TEXT SHOWN —
In Ordinary Least Squares Regression with a single variable we described the relationship between the predictor and the response with a straight line. In the case of multiple regression we extend this idea by fitting a  p-dimensional hyperplane to our p predictors.

In [None]:
X_raw = df_raw[['TV','radio','newspaper']]
y = df_raw['sales']

In [None]:
#adding constant for having intercept in sm
X_with_const = sm.add_constant(X_raw)

In [None]:
est = sm.OLS(y, X_with_const).fit()
est.summary()

### Correlation between variables

In [None]:
df_raw.corr()

### Interaction

Interaction effects can be account for by including a new feature comprising the product of corresponding values from the interacting features:

$$\hat{y} = \hat{\beta_0} + \hat{\beta_1}x_1+ \hat{\beta_2}x_2 + \hat{\beta_3}x_1x_2 + \epsilon\,$$

where $x_1$ and $x_2$ are the values of the two features, respectively and $x_1x_2$ represents the interaction between the two. It can be useful to use scikit-learn’s **PolynomialFeatures** to creative interaction terms for all combination of features. 

In [None]:
X_int = df_raw[['TV','radio','newspaper']]
y = df_raw['sales']

In [None]:
X_int['TV_radio'] = X_int.TV*X_int.radio
X_int.head()

In [None]:
#adding constant for having intercept in sm
X_with_const = sm.add_constant(X_int)

In [None]:
est = sm.OLS(y, X_with_const).fit()
est.summary()

It means $(96.8 - 89.7)/(100 - 89.7) = 69\%$ of variablity of **sale** that remains after fitting the model has been explained by interaction term

### Polynomial

In [None]:
#Address
#path = '/Users/ljn197/Machine_learning/Data/'
file = 'Auto.csv'

In [None]:
df_raw = pd.read_csv(path+file)
df_raw.head()

In [None]:
#replacing ? with NaN
df_raw = df_raw.replace('?', np.NaN)

In [None]:
df_raw['horsepower_c'] = df_raw['horsepower'].astype(np.float)

In [None]:
sns.lmplot(x = 'horsepower_c',y='mpg', data=df_raw, fit_reg=False)

Creating extra variable to accomodate polynomial:
$$mpg = \beta_0 + \beta_1\times horsepower+ \beta_2 \times horsepower^2 + \epsilon\,$$

In [None]:
df_raw['horsepower_2'] = df_raw['horsepower_c'].pow(2)


In [None]:
feed = df_raw[['horsepower_c','horsepower_2','mpg']].dropna()

In [None]:
X_int = feed[['horsepower_c','horsepower_2']]
y = feed['mpg']

In [None]:
#adding constant for having intercept in sm
X_with_const = sm.add_constant(X_int)

In [None]:
est = sm.OLS(y, X_with_const).fit()
est.summary()

In [None]:
y_pred = est.predict(X_with_const)

In [None]:
sns.regplot(X_with_const['horsepower_c'], y_pred, fit_reg=False)

In [None]:
fig, axs = plt.subplots(ncols=2)

AIM A —
Answer these questions using the text on multiple regression:
(i) Which three columns of df_raw are selected as predictors in the first regression?
(ii) What file name is assigned to the variable file?
(iii) Which string is replaced with NaN in df_raw?
The text on multiple regression and the records come from unrelated sources.

[Pointing data for screenshots]
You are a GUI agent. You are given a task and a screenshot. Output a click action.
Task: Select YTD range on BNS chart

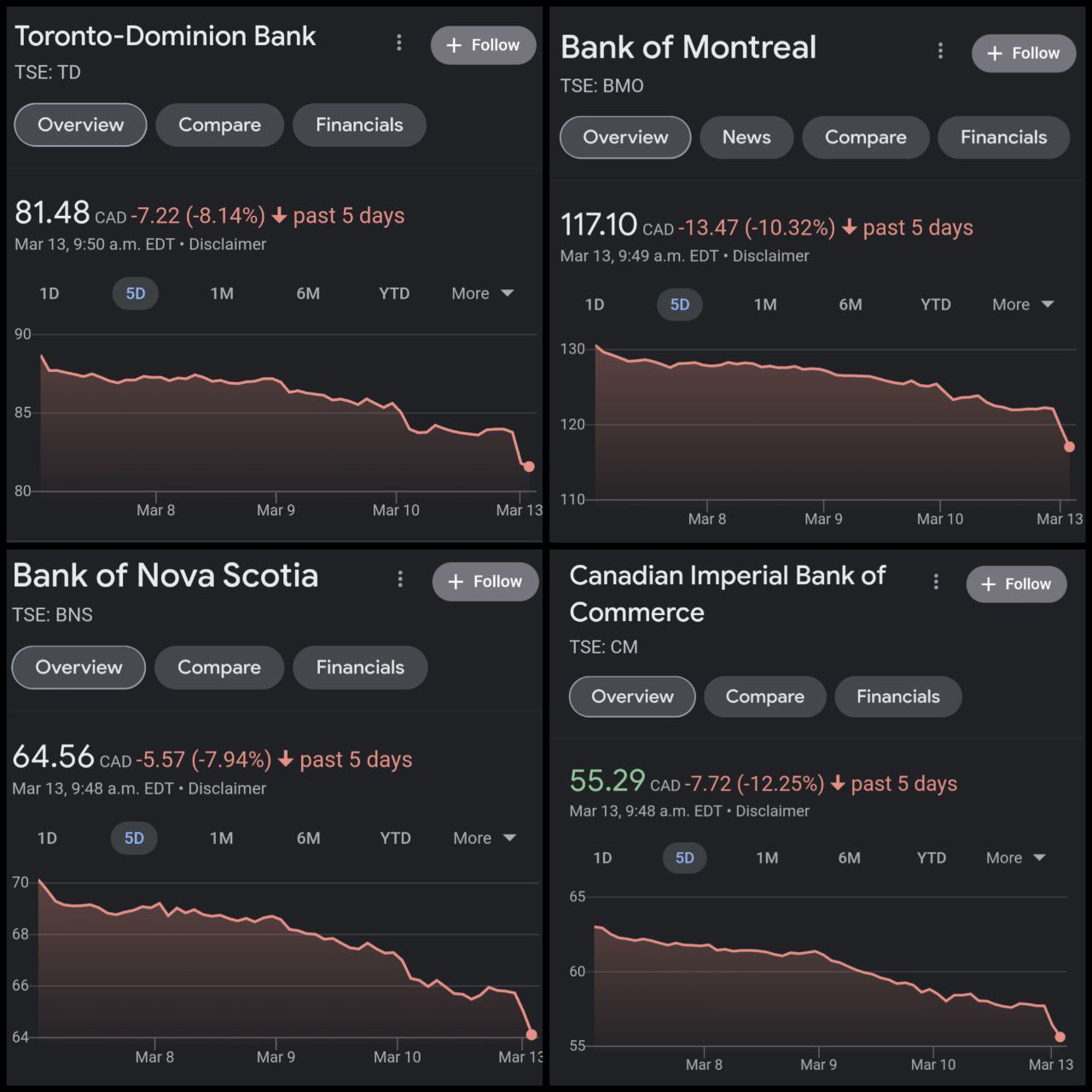click(395, 838)
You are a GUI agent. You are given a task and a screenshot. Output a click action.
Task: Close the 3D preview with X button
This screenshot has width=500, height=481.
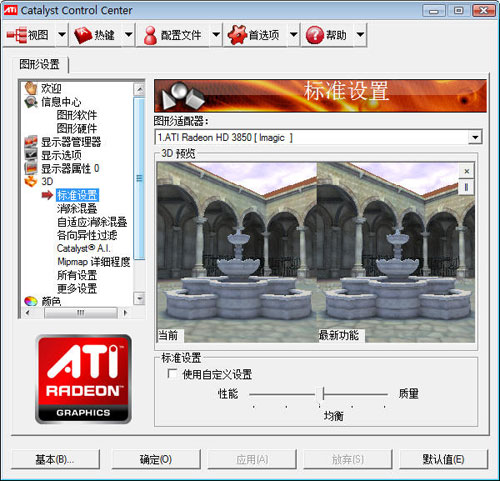467,171
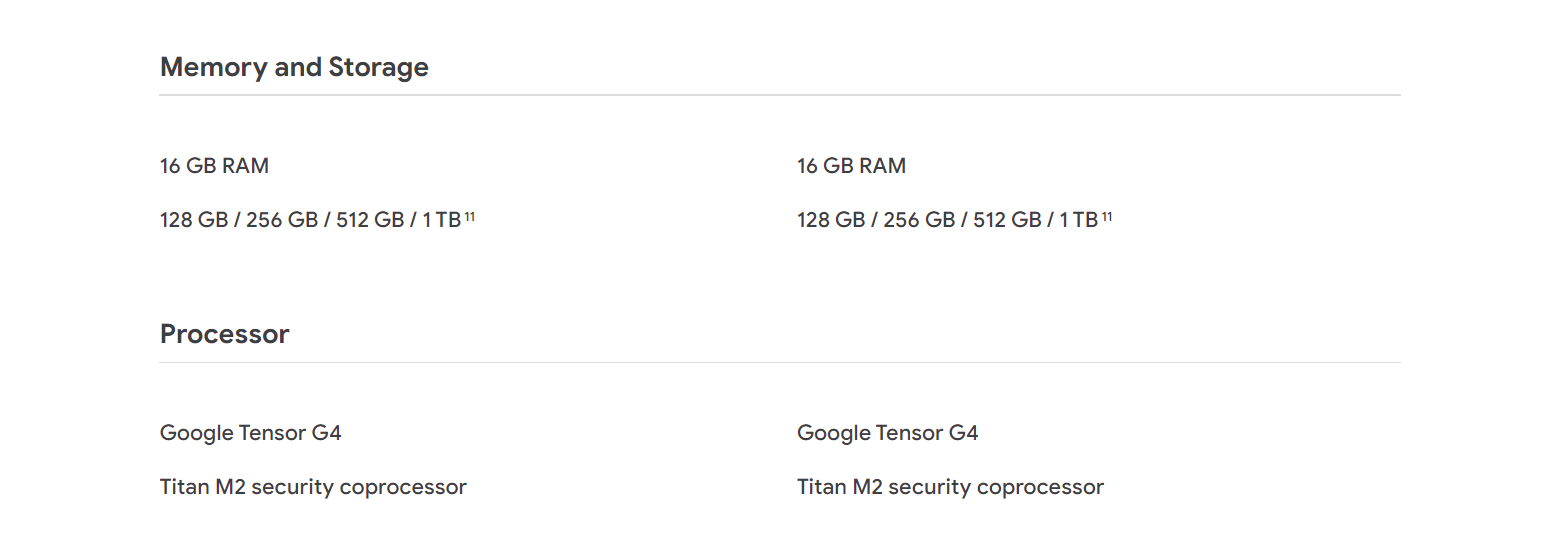The height and width of the screenshot is (553, 1568).
Task: Click 128 GB in the right storage list
Action: click(831, 220)
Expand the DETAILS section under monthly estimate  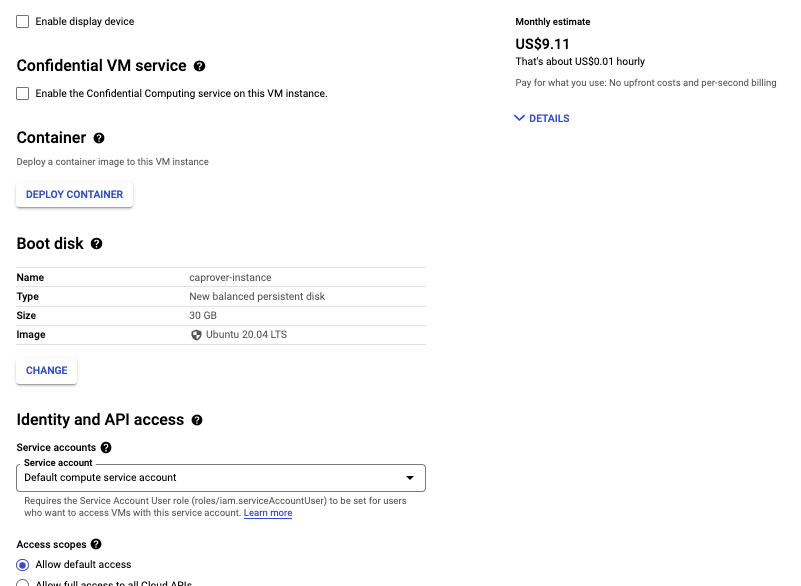[x=541, y=118]
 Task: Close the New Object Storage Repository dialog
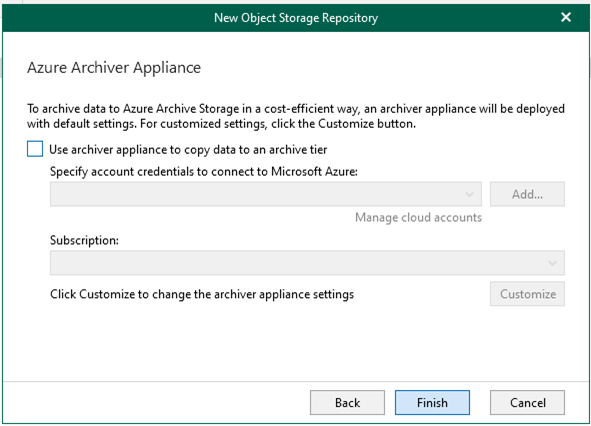tap(565, 17)
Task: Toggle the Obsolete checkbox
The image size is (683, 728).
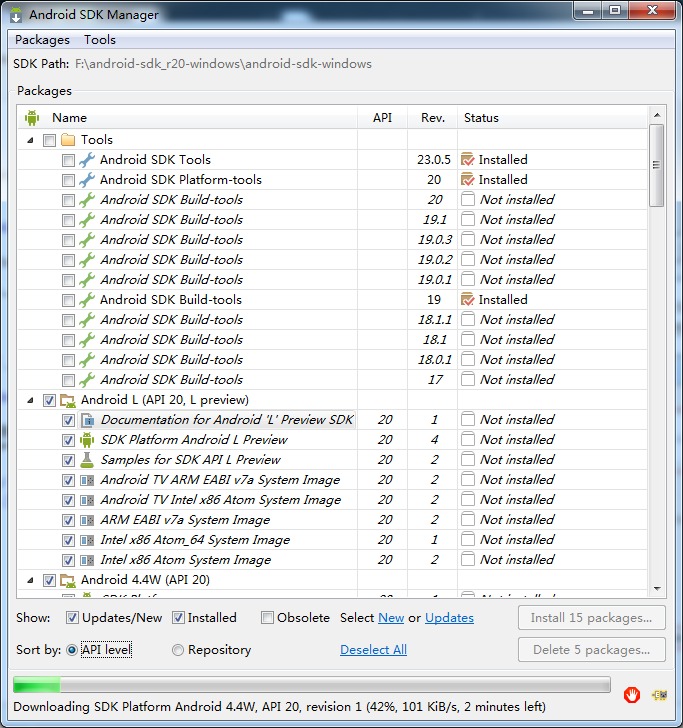Action: point(267,618)
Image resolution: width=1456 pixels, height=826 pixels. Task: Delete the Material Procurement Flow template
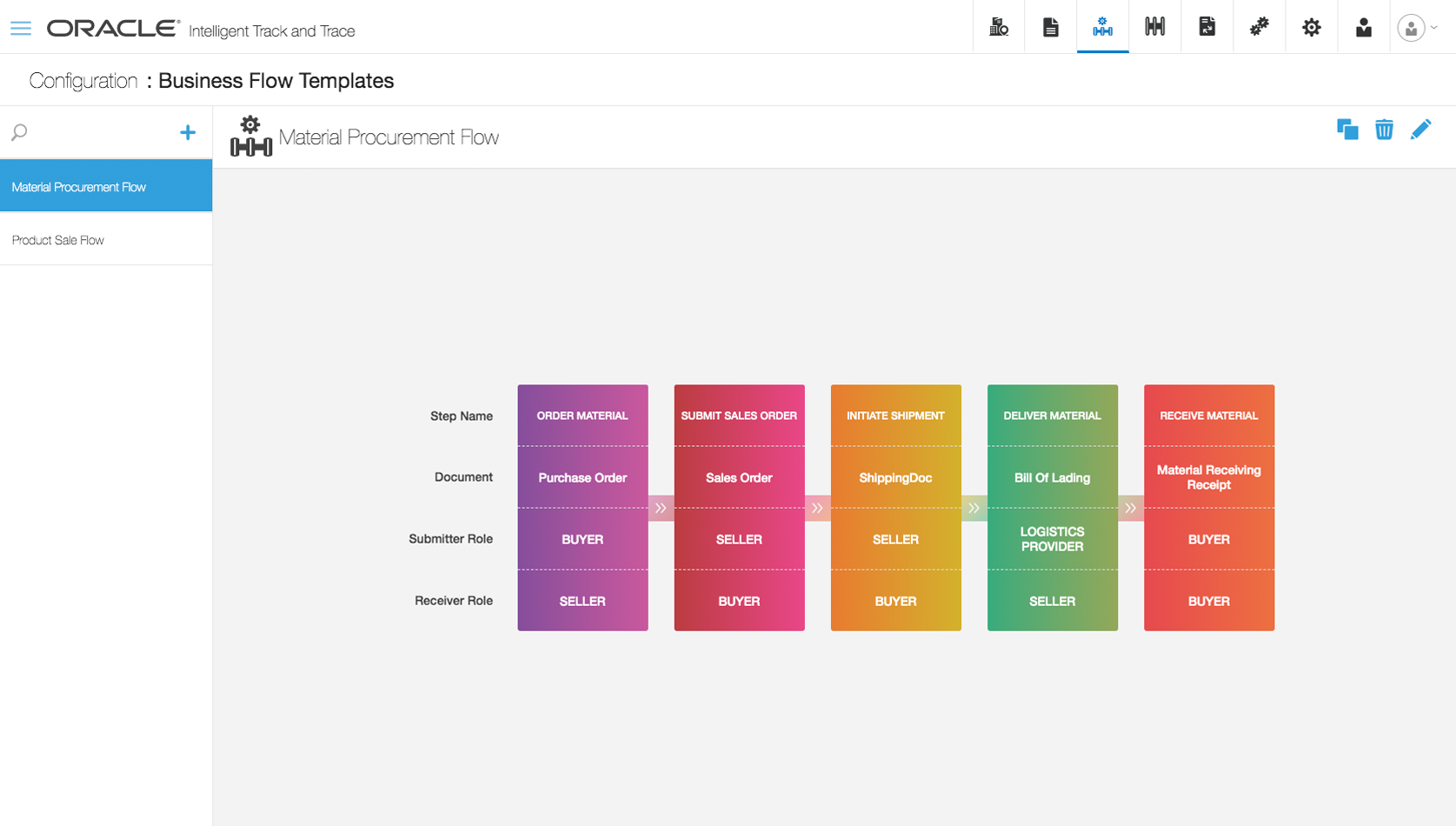(1384, 130)
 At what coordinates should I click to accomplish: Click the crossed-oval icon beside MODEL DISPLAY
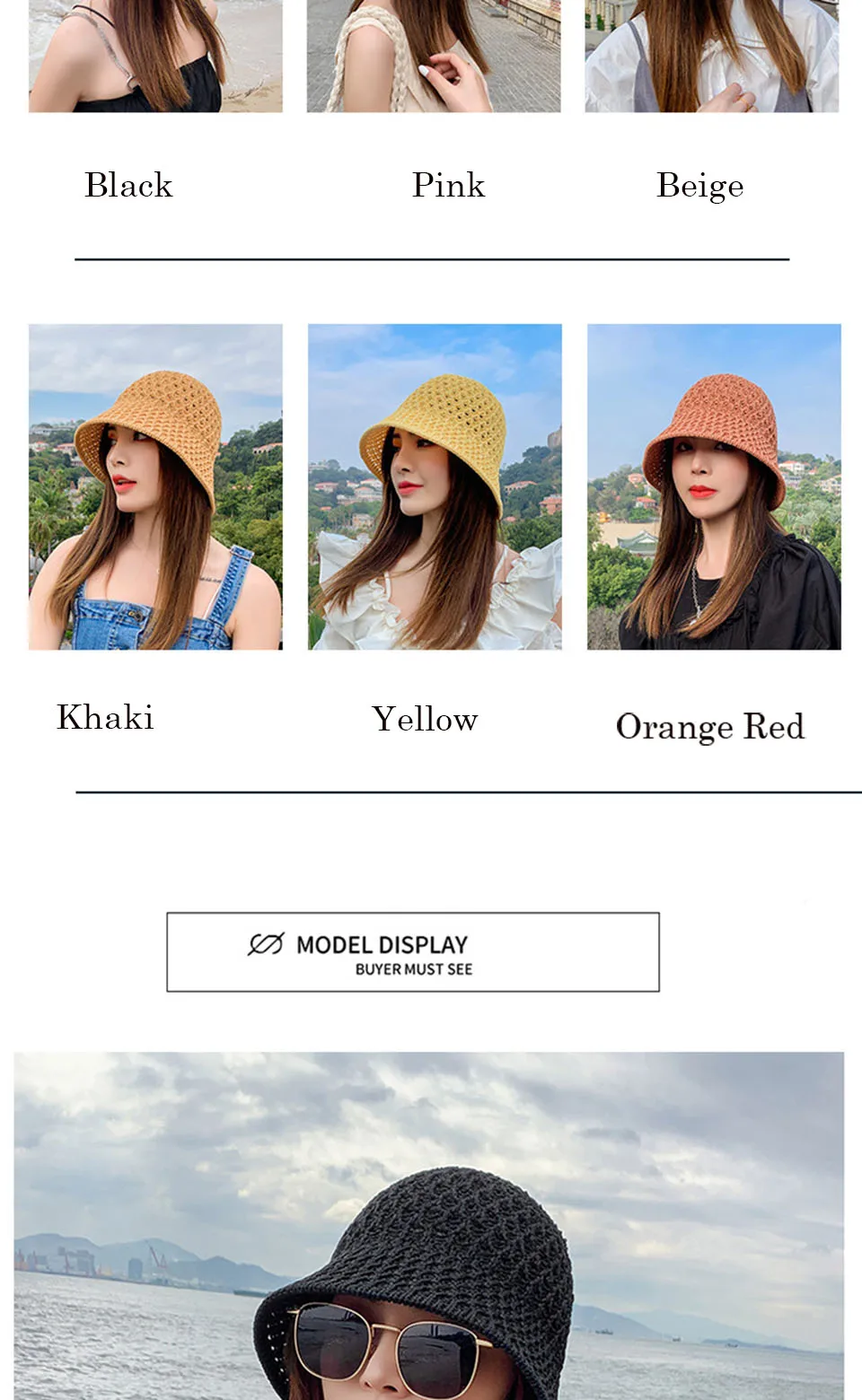(x=266, y=944)
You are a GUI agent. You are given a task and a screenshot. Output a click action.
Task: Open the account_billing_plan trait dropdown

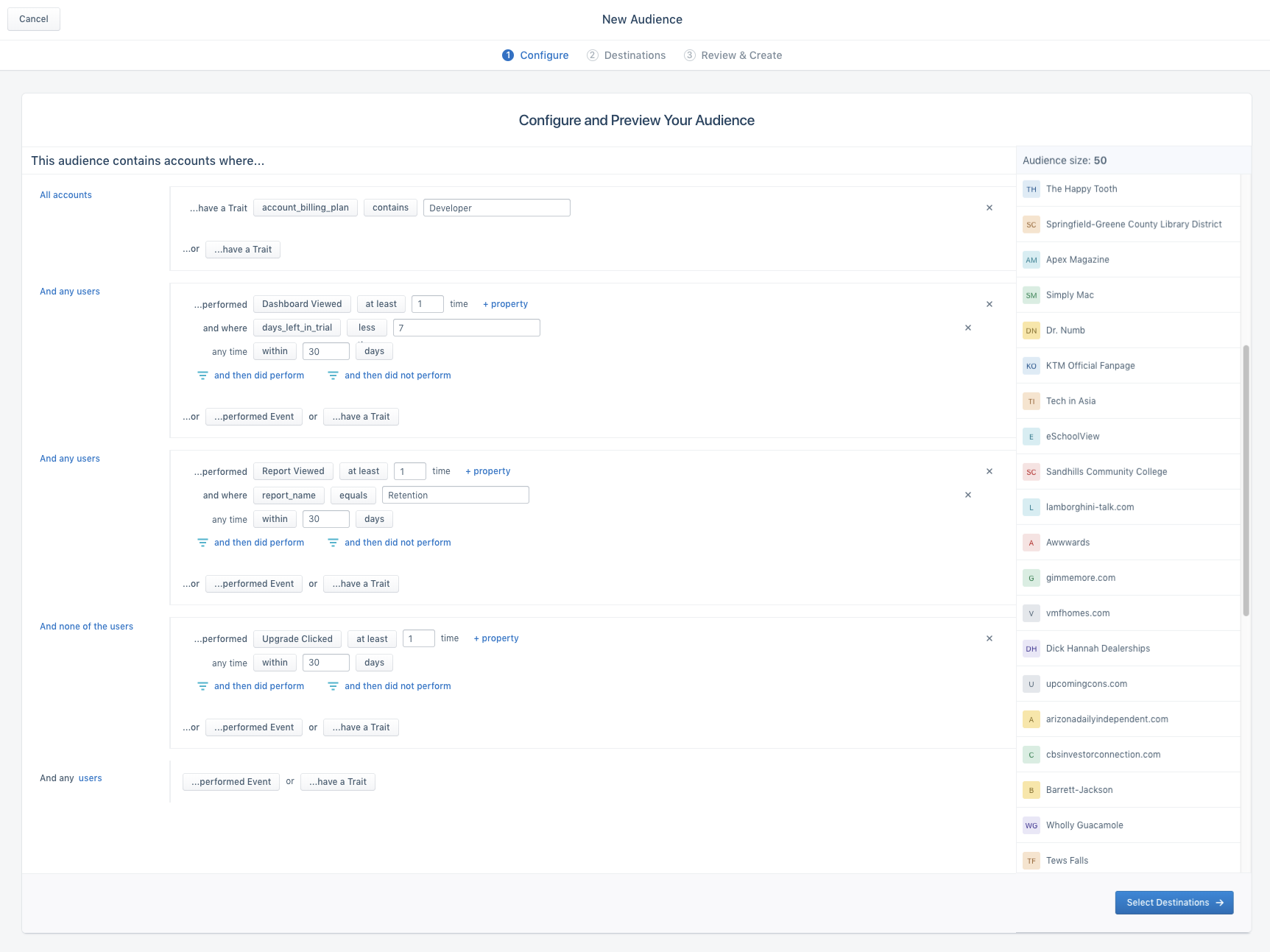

AIM B —
Extract every line of the records that contains the word "Close".

EXERCISE OUTPUT A —
(i) TV, radio, and newspaper
(ii) Auto.csv
(iii) The question mark, '?'

EXERCISE OUTPUT B —
Task: Close the 3D preview with X button
 Task: Close the New Object Storage Repository dialog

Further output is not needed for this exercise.